Matthias Büscher ärgert sich aber auch über die Äußerung von Ursula Lindstedt, die gesagt hatte: „Viele erleben den neuen Feuerwehrstandort nicht mehr.“ Ob Lindstedt Verbindungen „nach ganz oben“ habe, fragt sich Büscher. Und verweist darauf, dass Wehrleiter Jörg Sommer noch acht Jahre bei der Feuerwehr freiwilligen Dienst leisten könne. Büscher fordert daher eine Entschuldigung von Lindstedt. Diese gibt auf Anfrage zu verstehen, dass sich ihre Äußerung auf Fachbereichsleiter Christoph Börger und den Wehrleiter bezogen habe, da beide 61 Jahre alt seien und den Neubau vermutlich in ihren Funktionen als Fachbereichsleiter und Wehrleiter nicht mehr erleben werden.

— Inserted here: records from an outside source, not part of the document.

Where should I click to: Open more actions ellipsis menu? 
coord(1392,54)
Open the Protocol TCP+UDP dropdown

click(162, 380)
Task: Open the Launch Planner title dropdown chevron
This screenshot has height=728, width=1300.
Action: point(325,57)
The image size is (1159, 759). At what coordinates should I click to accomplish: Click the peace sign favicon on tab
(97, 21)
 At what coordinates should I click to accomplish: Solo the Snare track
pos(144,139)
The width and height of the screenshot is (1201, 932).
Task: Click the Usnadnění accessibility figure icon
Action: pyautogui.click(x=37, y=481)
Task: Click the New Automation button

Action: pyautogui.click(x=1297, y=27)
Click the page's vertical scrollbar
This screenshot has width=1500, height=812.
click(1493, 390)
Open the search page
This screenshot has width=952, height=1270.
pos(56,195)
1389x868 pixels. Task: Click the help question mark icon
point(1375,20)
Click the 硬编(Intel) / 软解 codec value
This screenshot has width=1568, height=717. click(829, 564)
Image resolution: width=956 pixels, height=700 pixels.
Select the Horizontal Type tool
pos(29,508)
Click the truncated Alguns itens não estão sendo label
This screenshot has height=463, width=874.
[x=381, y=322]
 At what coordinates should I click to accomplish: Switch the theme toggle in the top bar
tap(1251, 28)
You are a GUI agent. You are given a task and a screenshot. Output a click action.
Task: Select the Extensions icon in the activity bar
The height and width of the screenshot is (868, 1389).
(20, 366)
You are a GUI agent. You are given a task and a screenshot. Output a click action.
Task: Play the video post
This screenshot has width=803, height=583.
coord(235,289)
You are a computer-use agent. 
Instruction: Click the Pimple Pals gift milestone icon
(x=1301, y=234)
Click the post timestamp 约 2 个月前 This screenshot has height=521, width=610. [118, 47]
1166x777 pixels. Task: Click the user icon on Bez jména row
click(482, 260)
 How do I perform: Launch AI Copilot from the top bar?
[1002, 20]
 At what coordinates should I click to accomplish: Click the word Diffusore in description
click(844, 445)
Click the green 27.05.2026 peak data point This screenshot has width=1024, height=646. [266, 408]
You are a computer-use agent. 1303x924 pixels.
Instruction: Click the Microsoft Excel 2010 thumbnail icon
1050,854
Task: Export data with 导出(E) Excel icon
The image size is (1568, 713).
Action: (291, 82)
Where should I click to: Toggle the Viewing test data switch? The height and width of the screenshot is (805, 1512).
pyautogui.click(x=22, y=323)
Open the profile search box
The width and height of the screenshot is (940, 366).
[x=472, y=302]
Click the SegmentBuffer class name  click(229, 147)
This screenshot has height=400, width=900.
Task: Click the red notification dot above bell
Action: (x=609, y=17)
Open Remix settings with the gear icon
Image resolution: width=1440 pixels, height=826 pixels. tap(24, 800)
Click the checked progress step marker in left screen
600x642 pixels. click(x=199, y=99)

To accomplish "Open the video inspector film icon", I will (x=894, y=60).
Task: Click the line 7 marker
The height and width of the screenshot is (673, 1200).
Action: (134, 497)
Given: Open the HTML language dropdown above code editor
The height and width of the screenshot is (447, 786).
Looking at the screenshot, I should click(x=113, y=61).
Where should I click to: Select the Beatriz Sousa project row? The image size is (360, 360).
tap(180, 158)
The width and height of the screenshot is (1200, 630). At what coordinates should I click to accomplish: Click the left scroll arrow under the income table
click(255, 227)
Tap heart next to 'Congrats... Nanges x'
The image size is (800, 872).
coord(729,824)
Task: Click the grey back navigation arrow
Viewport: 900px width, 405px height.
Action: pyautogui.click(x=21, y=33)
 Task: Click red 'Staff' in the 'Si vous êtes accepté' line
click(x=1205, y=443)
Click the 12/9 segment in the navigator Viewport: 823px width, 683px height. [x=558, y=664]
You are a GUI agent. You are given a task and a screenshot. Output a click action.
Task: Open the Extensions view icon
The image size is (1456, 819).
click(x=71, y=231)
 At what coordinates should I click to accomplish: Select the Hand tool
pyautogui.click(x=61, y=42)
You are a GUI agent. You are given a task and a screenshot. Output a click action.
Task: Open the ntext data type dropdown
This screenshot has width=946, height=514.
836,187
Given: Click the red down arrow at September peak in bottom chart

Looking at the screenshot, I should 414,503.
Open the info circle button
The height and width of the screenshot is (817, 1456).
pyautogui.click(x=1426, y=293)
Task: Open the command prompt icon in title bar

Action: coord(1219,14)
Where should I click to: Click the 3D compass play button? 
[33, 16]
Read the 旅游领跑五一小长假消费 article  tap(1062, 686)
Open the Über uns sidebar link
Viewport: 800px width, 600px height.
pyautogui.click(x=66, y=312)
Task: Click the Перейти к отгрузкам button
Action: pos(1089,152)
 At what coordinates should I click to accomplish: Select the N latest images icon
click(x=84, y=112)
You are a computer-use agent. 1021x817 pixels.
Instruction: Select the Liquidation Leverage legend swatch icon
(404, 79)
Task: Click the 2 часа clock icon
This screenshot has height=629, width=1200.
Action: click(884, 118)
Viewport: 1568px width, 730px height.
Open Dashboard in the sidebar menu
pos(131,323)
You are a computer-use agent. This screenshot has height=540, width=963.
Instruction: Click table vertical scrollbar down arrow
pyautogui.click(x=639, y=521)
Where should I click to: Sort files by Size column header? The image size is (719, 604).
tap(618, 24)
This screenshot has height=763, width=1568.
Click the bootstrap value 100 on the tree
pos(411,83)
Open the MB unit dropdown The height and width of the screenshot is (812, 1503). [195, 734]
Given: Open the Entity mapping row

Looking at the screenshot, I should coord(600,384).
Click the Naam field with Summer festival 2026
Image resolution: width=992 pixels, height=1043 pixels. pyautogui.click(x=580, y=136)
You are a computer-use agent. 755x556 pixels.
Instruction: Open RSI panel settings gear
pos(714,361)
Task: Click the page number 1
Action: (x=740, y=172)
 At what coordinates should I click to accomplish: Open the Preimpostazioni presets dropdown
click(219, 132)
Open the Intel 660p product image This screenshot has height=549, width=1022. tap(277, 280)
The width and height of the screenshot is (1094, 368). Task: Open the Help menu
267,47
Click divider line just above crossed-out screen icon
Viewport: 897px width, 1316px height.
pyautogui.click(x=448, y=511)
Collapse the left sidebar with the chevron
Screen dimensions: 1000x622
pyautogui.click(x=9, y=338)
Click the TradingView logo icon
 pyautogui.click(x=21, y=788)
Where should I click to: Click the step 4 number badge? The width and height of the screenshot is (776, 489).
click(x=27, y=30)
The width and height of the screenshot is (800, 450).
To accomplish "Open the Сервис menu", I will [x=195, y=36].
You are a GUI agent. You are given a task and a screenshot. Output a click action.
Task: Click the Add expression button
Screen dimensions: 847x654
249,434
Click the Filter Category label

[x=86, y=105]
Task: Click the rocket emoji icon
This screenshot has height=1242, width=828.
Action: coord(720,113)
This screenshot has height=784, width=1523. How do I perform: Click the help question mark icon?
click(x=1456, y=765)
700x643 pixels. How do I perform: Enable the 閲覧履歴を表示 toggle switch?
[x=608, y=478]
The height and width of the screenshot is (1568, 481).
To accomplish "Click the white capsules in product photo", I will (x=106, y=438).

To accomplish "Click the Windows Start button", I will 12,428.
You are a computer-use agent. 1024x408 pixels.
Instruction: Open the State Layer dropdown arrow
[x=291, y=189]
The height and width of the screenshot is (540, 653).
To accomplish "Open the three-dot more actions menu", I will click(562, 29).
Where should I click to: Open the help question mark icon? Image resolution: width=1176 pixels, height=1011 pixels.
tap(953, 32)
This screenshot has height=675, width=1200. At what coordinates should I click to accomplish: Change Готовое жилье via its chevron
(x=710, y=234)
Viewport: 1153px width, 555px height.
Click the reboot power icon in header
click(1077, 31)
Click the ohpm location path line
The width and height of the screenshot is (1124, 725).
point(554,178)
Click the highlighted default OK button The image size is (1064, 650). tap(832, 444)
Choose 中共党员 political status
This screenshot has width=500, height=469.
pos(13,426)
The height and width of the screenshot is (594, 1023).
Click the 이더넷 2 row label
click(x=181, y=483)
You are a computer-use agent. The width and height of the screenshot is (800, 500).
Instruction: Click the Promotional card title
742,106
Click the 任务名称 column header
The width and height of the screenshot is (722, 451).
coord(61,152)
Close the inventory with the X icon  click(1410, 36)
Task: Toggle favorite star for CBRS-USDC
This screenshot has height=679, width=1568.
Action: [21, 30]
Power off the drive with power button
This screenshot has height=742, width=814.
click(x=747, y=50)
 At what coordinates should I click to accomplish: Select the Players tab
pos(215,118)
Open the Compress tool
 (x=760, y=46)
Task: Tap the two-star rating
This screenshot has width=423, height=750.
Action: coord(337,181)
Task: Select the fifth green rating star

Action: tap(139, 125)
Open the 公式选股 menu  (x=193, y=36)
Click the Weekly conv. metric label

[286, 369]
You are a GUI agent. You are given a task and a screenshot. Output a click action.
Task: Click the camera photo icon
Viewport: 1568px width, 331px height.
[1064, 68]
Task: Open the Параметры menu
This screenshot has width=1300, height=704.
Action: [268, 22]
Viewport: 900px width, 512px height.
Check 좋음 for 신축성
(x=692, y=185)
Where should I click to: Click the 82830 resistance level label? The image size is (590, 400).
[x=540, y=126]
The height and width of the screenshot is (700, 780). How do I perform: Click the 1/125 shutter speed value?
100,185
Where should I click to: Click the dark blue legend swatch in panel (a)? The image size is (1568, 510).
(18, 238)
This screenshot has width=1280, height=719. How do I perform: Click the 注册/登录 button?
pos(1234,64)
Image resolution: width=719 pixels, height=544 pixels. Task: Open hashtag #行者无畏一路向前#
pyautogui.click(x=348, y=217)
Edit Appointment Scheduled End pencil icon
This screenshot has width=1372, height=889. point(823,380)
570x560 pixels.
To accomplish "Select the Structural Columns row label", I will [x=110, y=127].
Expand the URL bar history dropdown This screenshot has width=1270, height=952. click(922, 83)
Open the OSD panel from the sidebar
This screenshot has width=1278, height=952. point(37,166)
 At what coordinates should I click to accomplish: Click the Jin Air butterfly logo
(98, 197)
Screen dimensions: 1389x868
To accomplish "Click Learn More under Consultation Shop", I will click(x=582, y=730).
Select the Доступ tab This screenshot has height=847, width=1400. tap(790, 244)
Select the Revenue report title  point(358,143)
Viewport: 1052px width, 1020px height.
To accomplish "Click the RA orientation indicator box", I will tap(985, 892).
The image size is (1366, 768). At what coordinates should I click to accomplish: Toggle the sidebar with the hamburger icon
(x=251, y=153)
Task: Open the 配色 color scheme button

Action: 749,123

Zeitliche Perspektive ist noch gar nicht absehbar

Derweil ist eine zeitliche Umsetzung der Neubau-Pläne noch gar nicht abzusehen. Zunächst muss die Machbarkeitsstudie für das Feuerwehrhaus am Harthaer Platz zeigen, ob sich der Standort zum Feuerwehrzentrum für die Stadtmitte ausbauen lässt. „Geht das, könnte der Neubau relativ zügig umgesetzt werden“, sagt Günter Freck. Kommt der Standort aber nicht in Frage, dann könnte das Ganze natürlich länger dauern, da dann auch die Frage nach dem Rathaus-Neubau am Karl-Wildschütz-Platz beantwortet werden müsste. Denn bekanntlich würde das neue Feuerwehrzentrum an der Stelle des jetzigen Rathauses entstehen, wenn der Harthaer Platz nicht in Frage kommt.